Надеюсь, что точность моих ответов удовлетворит лиц, вступивших со мною в переписку. Во всяком случае, не оскорбляя милосердия, я могу считать оконченной свою роль посредника, так как теперь известны имя и адрес моего траппистского монастыря.
Мне остается лишь извиниться пред дом Августином, высокочтимым настоятелем траппистского монастыря Нотр-Дам-де-Сен-Иньи, что этим я раскрываю псевдоним, под которым изобразил в прошлом году в печати его обитель.

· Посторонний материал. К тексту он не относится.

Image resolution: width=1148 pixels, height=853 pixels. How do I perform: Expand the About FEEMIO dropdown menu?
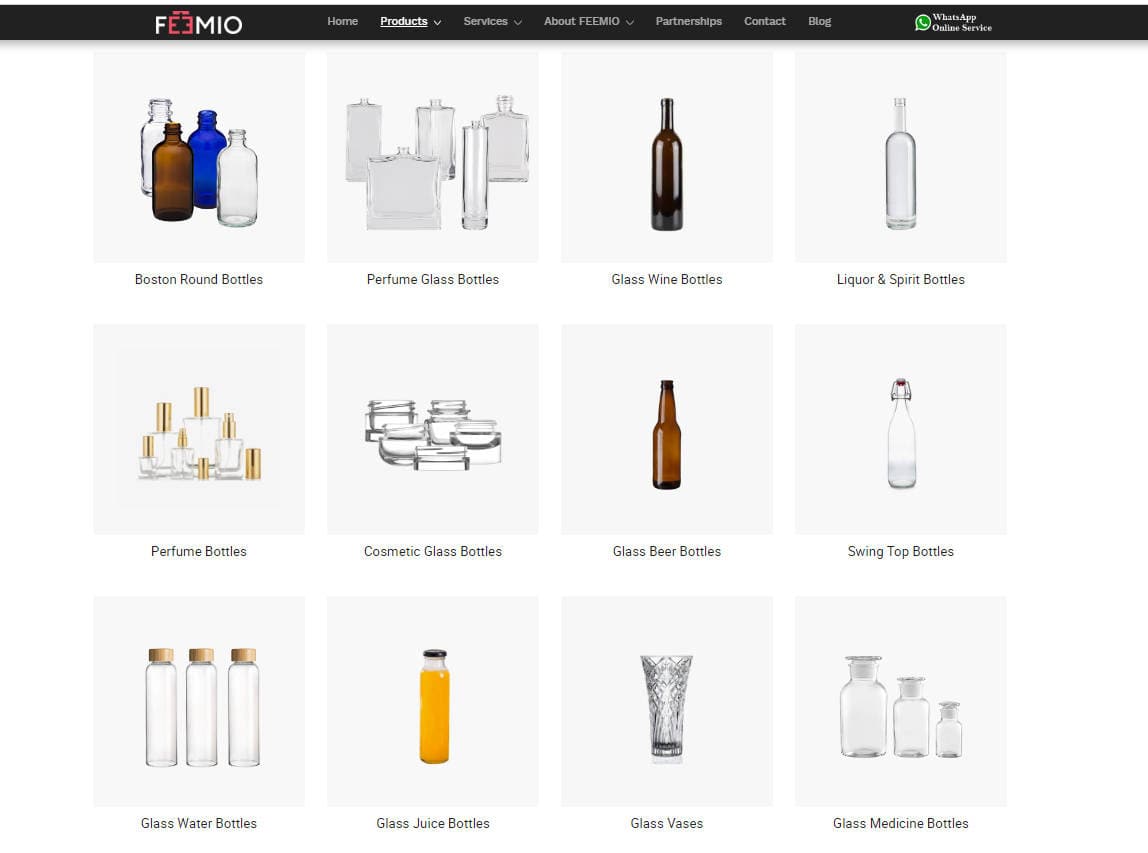point(582,21)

Я знаю, что он ненавидит шум и желает, чтобы не выставляли напоказ ни его, ни братию его. Но я знаю также, что он искренно любит меня и простит мне, когда подумает, что нескромность эта может принести пользу многим страждущим душам, а мне, в то же время, даст возможность спокойно работать в Париже.
Август, 1896
Часть первая
I
Протекала первая неделя ноября, неделя, когда творится поминовение усопших. Дюрталь вошел в восемь часов вечера в храм Сен-Сюльпис. Он охотно посещал эту церковь, в ней был прекрасный хор, и вдали от многолюдства толпы он мог сосредоточиться здесь в тишине. Не пугал с наступлением ночи корабль храма, замкнутый давящими сводами. Пусты часто бывали боковые нефы, и тускло светили немногие лампады. Здесь можно было, оставаясь невидимым, испытывать свою душу, чувствуя себя точно дома.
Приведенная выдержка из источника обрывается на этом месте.